To add to this confusion, Freedman noted that the legacy of the Enlightenment’s view of religion as a “retrograde force that cannot be reconciled with reason and should thus remain out of the public discourse,” deeply affects journalists.
“As journalists we are trained to report on what we can observe and what we can verify,” said Freedman. “We are told that if your mother says she loves you, check it out. But religion is in a realm where not everything is empirically provable by secular means, so newsrooms tend to skew toward the secular because of this and religion remained a low profile beat for years.”
Making matters worse, as the conventional media struggles with the twin challenges of accommodating the new digital age and the recession, seasoned columnists and reporters on religion frequently found themselves out of work as newspapers and magazines were forced to triage their staff. This loss of veteran journalists has led to more amateur and less aware reporting on religion over the past five years, according to Freedman.

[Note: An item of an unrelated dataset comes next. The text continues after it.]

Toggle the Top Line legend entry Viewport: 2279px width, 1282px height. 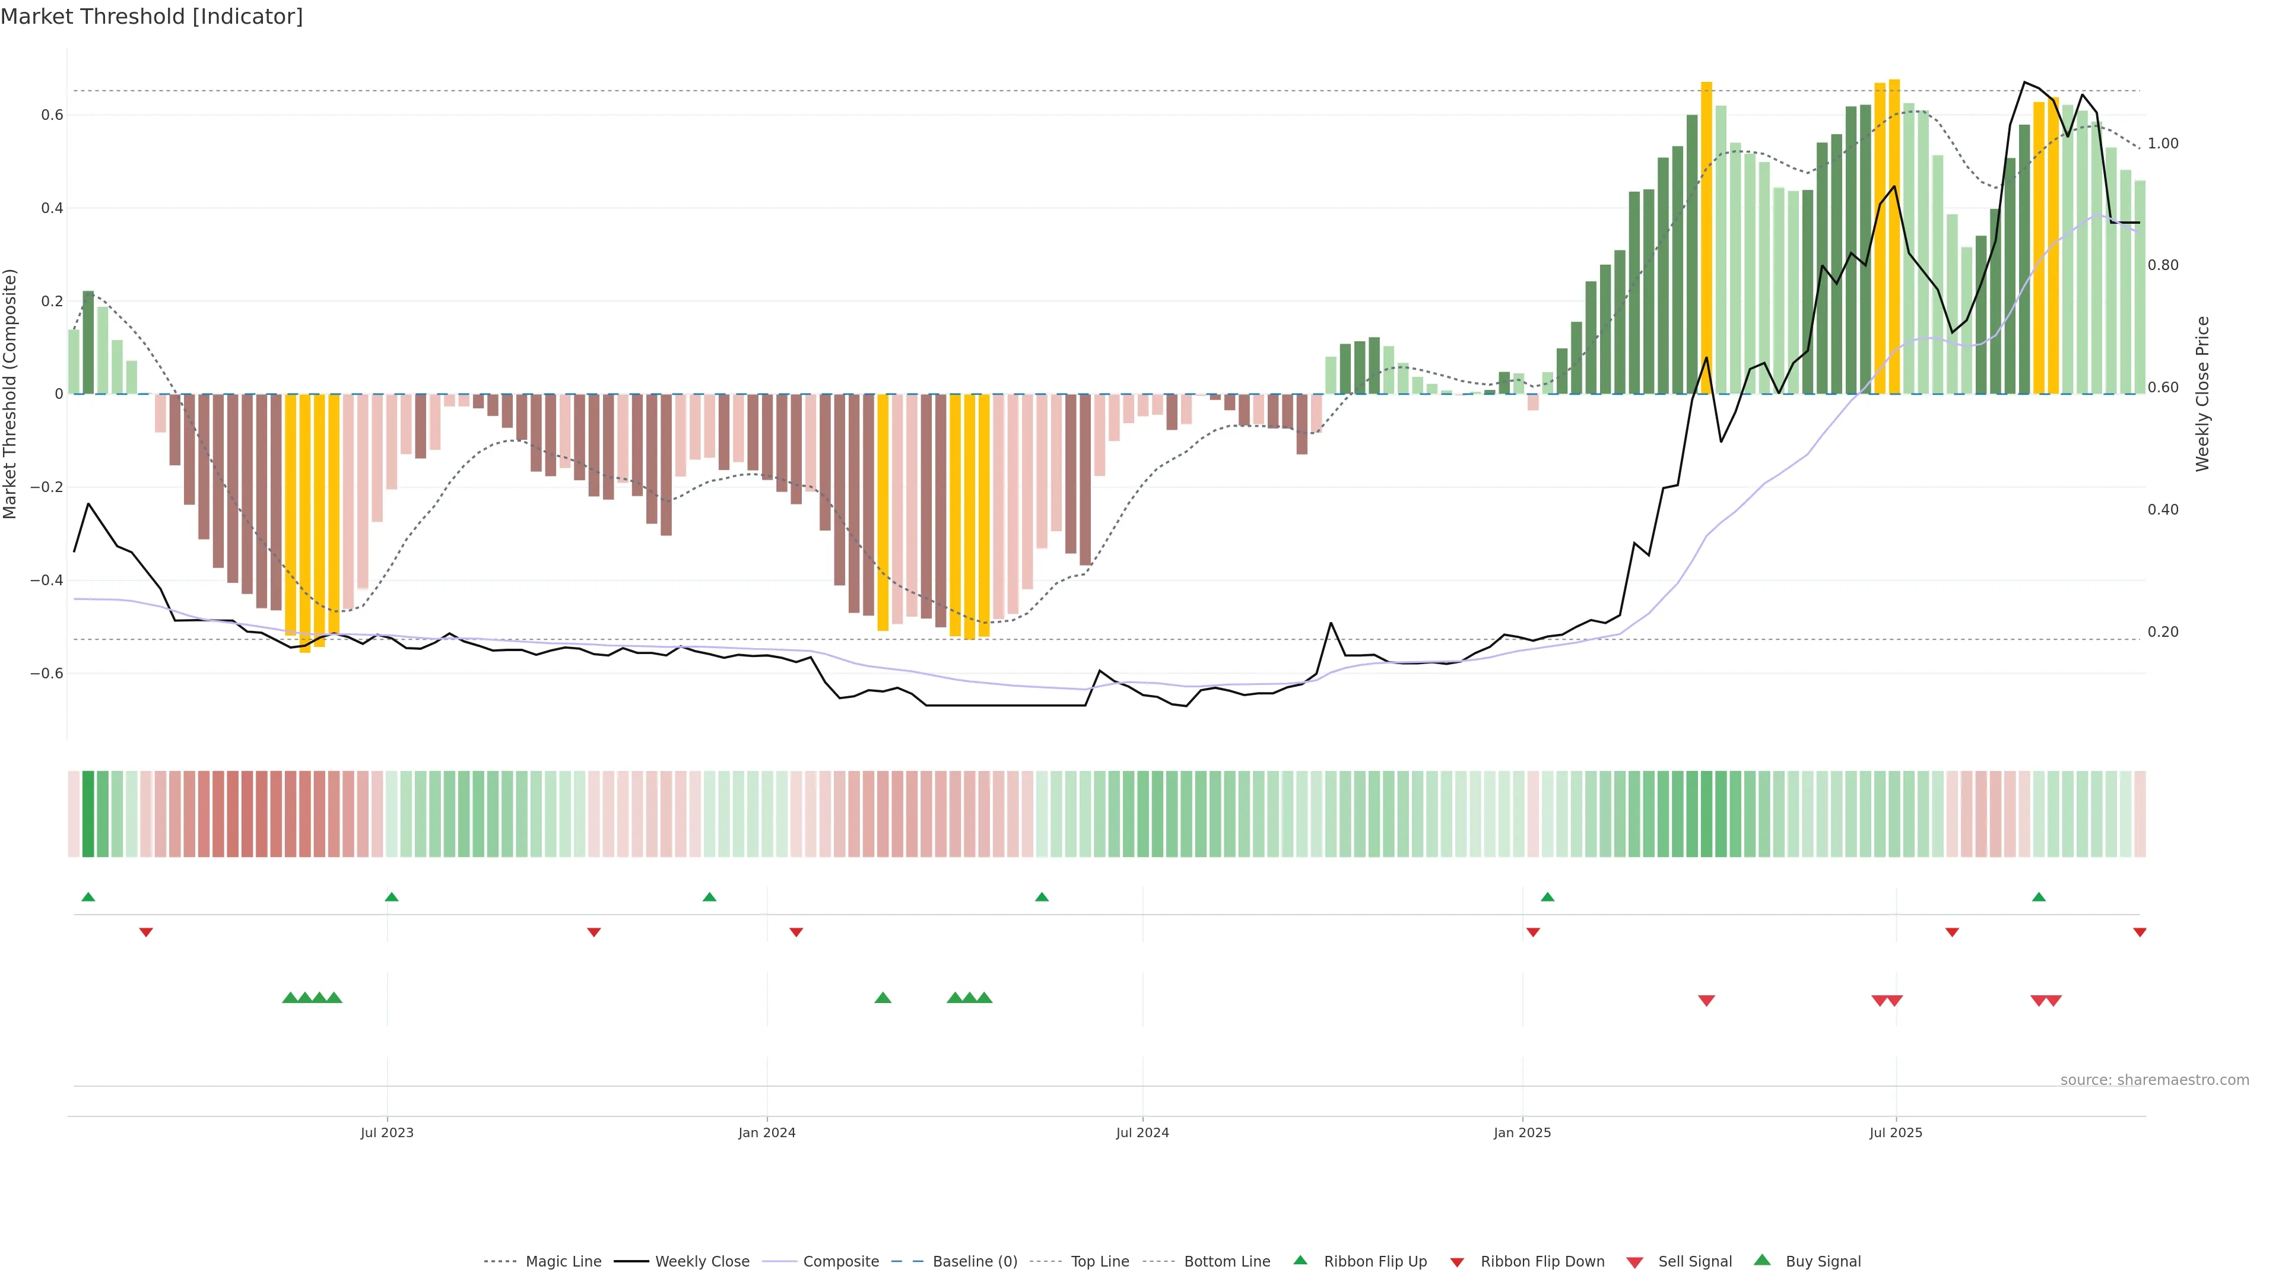[1100, 1262]
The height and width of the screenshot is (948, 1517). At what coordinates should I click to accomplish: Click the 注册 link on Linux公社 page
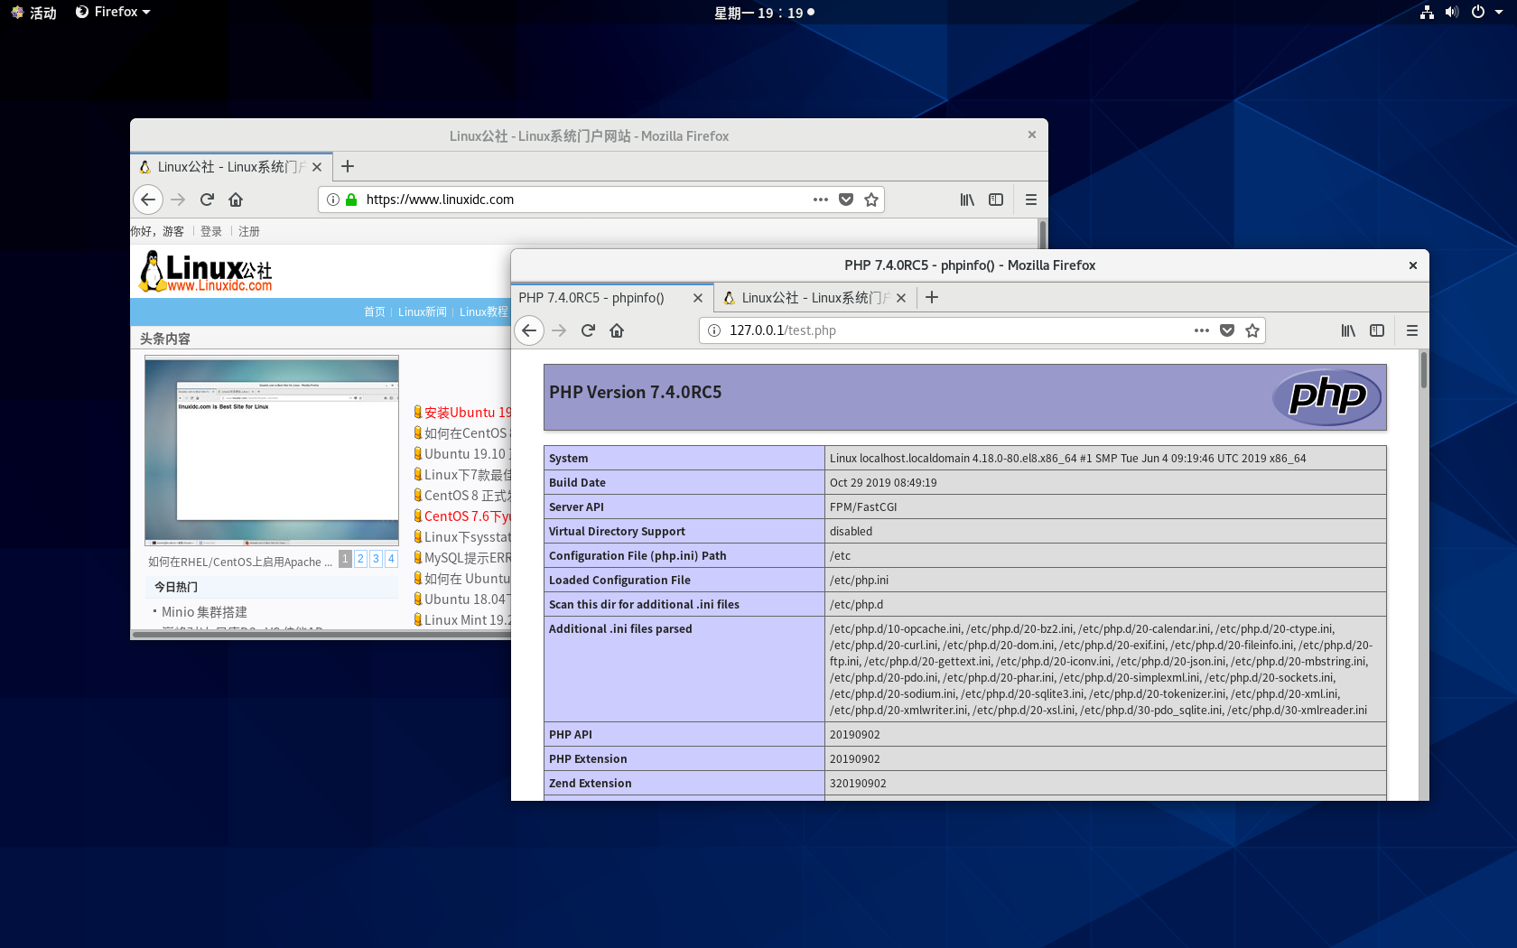(249, 231)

To solve some of these issues, Freedman recommended that news organization cease viewing religions in the template of politics, viewing each denomination or faith as a homogenous silo. “There is no ‘Jewish’ view regarding stem cells or President Obama,” he said. Instead religions should be viewed “horizontally to perceive how alliances form on issues across denominational lines,” such as the example of Evangelical Christians and politically conservative Jews both agreeing on issues regarding Israel. “This would signify a real improvement toward the public discourse on religion.”
Upon exiting the lecture, Yaakov Tuchman, a freshman in the Honors Program, shared his positive review. “It was great to see someone from the inside describing how the media misrepresents religion and how this determines how the press reports the facts.”